[Stored records]
-------
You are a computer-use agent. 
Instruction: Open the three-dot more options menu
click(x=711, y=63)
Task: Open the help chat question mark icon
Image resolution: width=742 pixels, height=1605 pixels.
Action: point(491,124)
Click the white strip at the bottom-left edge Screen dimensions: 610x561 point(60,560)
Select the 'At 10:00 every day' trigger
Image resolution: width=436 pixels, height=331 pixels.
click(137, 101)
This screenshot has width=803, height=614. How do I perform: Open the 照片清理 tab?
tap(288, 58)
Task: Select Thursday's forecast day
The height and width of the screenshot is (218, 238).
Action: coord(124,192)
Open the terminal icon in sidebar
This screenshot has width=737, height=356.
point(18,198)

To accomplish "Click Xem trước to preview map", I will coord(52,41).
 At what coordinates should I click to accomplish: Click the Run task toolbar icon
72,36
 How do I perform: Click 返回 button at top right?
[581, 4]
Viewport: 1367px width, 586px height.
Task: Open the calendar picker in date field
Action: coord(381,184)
-------
Give an exact transcription of the data shown above.

You are a computer-use agent. 
Instruction: Open the three-dot more options menu
click(x=711, y=63)
Task: Open the help chat question mark icon
Image resolution: width=742 pixels, height=1605 pixels.
Action: point(491,124)
Click the white strip at the bottom-left edge Screen dimensions: 610x561 point(60,560)
Select the 'At 10:00 every day' trigger
Image resolution: width=436 pixels, height=331 pixels.
click(137, 101)
This screenshot has width=803, height=614. How do I perform: Open the 照片清理 tab?
tap(288, 58)
Task: Select Thursday's forecast day
The height and width of the screenshot is (218, 238).
Action: coord(124,192)
Open the terminal icon in sidebar
This screenshot has width=737, height=356.
point(18,198)

To accomplish "Click Xem trước to preview map", I will coord(52,41).
 At what coordinates should I click to accomplish: Click the Run task toolbar icon
72,36
 How do I perform: Click 返回 button at top right?
[581, 4]
Viewport: 1367px width, 586px height.
Task: Open the calendar picker in date field
Action: coord(381,184)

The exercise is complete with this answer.